Now that “spy wars” are on, India and Pakistan are supposed to stop thinking normally and act on reflex: Pakistan is a terrorist state causing violence in India; India never accepted Pakistan and is determined to undo it. Kulbhushan Yadav was not only planning the Baloch insurgency, he was also in with the Taliban killing innocent Pakistanis; former Lt. Col. Habib Zahir was an ISI operative who kidnapped an innocent Yadav.
Nationalism drives both sides.
Yet, instead of alerting troops at the border, Prime Minister Nawaz Sharif, addressing an Air Force passing-out parade, said: “Cooperation rather than conflict and shared prosperity instead of suspicion are the hallmarks of our policy.” National Security Adviser and former Army general Nasser Khan Janjua, too, said India and Pakistan “cannot be enemies forever and must engage in dialogue to resolve disputes.”
If Prime Minister Narendra Modi is listening on the other side, this could be seen as Pakistan’s smoke-signaling for peace talks in times of tension even as the media on both sides spread alarm about deeply laid conspiracies meant to destroy states. But the world would like the two states to simmer down and start talking.
Talking is not easy if you look at the different ground rules the two states have set for talks. Pakistan will talk nicely but will ultimately bring up Kashmir—which neither India nor the world is willing to endorse. Any talk of free trade, which the world and the World Trade Organization strongly recommend, will be embargoed by the Pakistan Army, which will make pro-trade Sharif’s life difficult through opposition parties willing to act as spoilers.

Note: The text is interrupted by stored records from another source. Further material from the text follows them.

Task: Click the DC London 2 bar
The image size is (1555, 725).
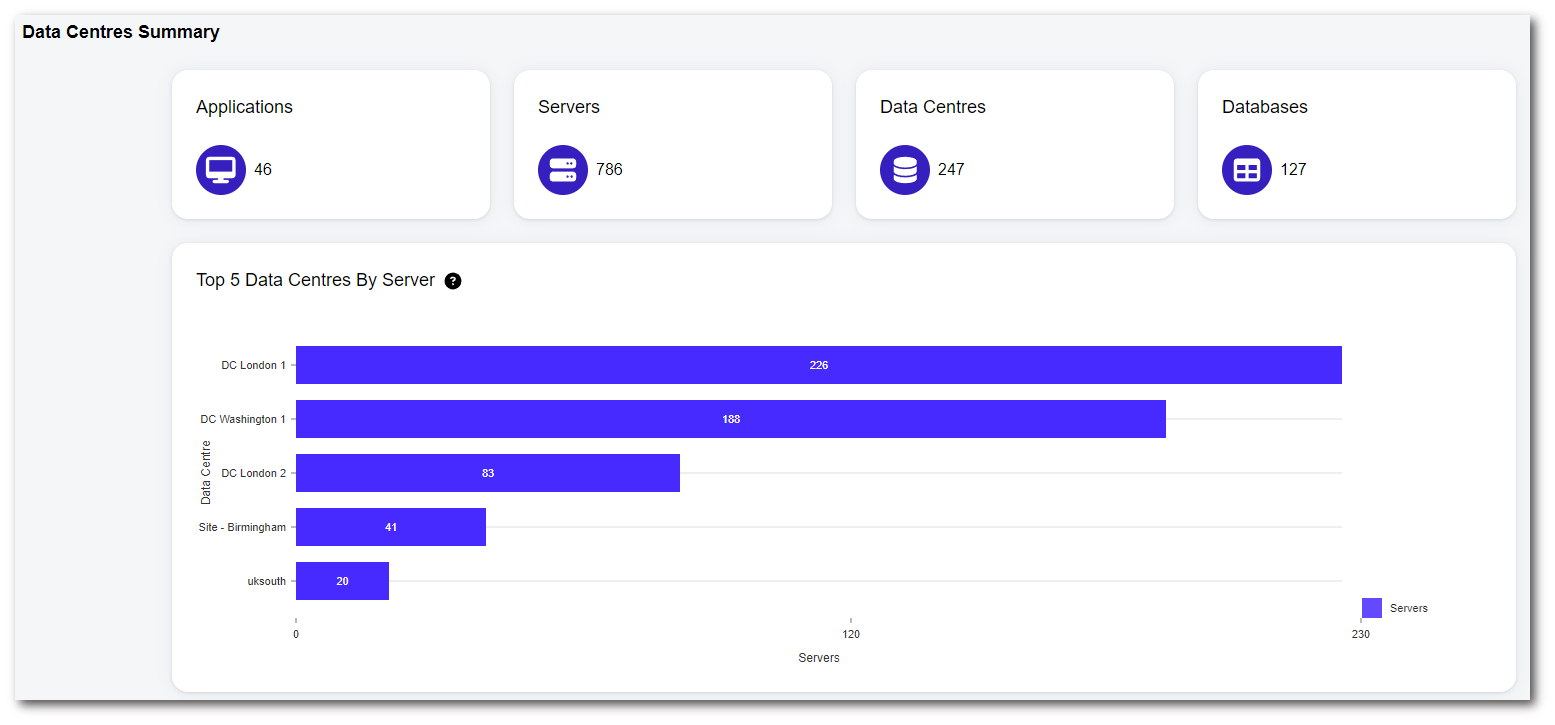Action: [487, 473]
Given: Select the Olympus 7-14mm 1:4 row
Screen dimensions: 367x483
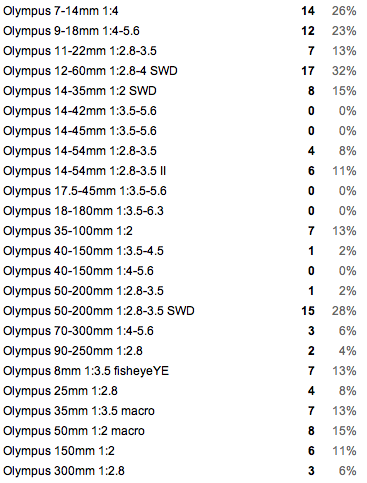Looking at the screenshot, I should point(180,11).
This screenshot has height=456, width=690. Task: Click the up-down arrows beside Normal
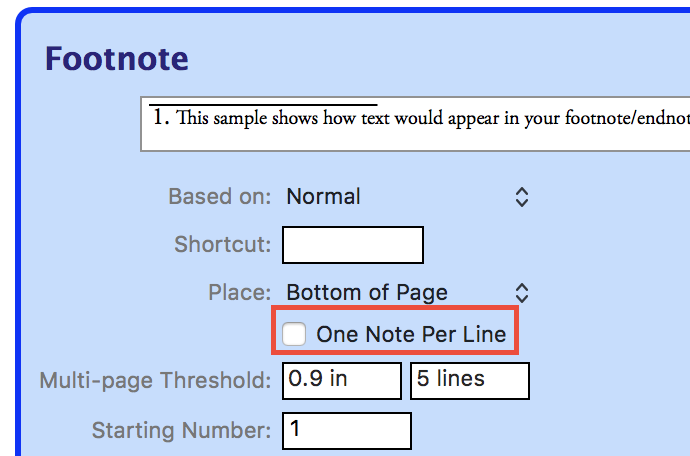coord(521,197)
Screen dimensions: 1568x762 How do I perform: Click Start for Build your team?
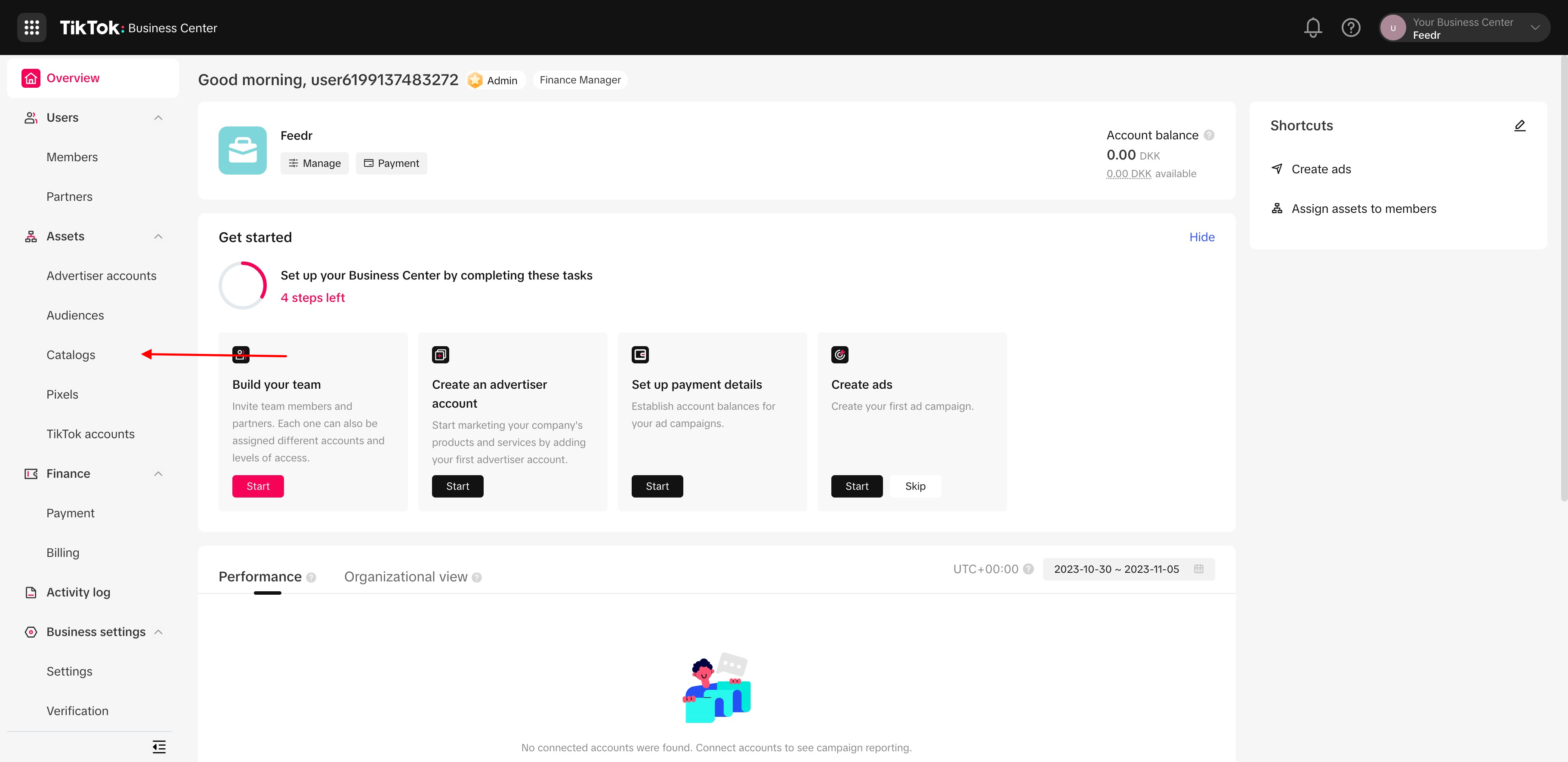point(258,486)
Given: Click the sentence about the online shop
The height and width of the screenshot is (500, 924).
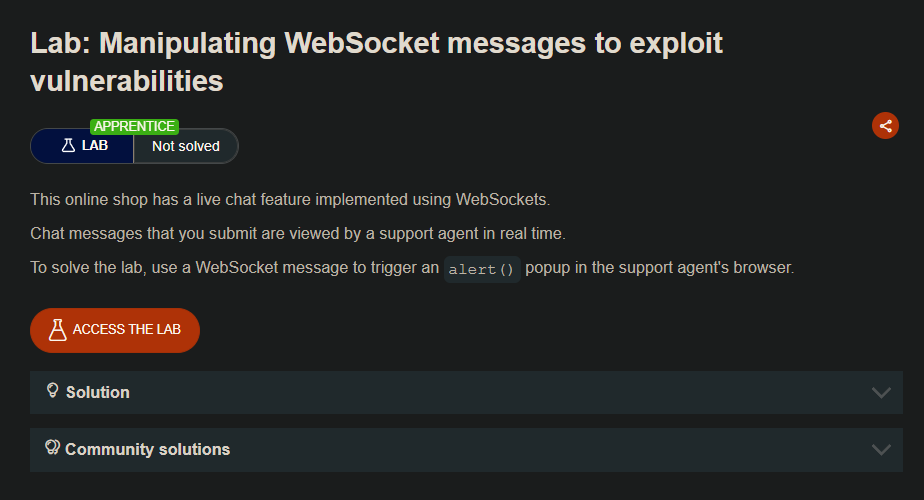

Sharif has the lure of the China-Pakistan Economic Corridor to offer to India that trades big with China and could benefit from the shorter route. But Modi is heavily into populism based on hatred of Muslims and will not budge, especially as global politics is veering toward a new cold war between the U.S. and China in South and Southeast Asia. Helplessly, the Pakistan-India spy war will go on, hurting the future of the people living in the region.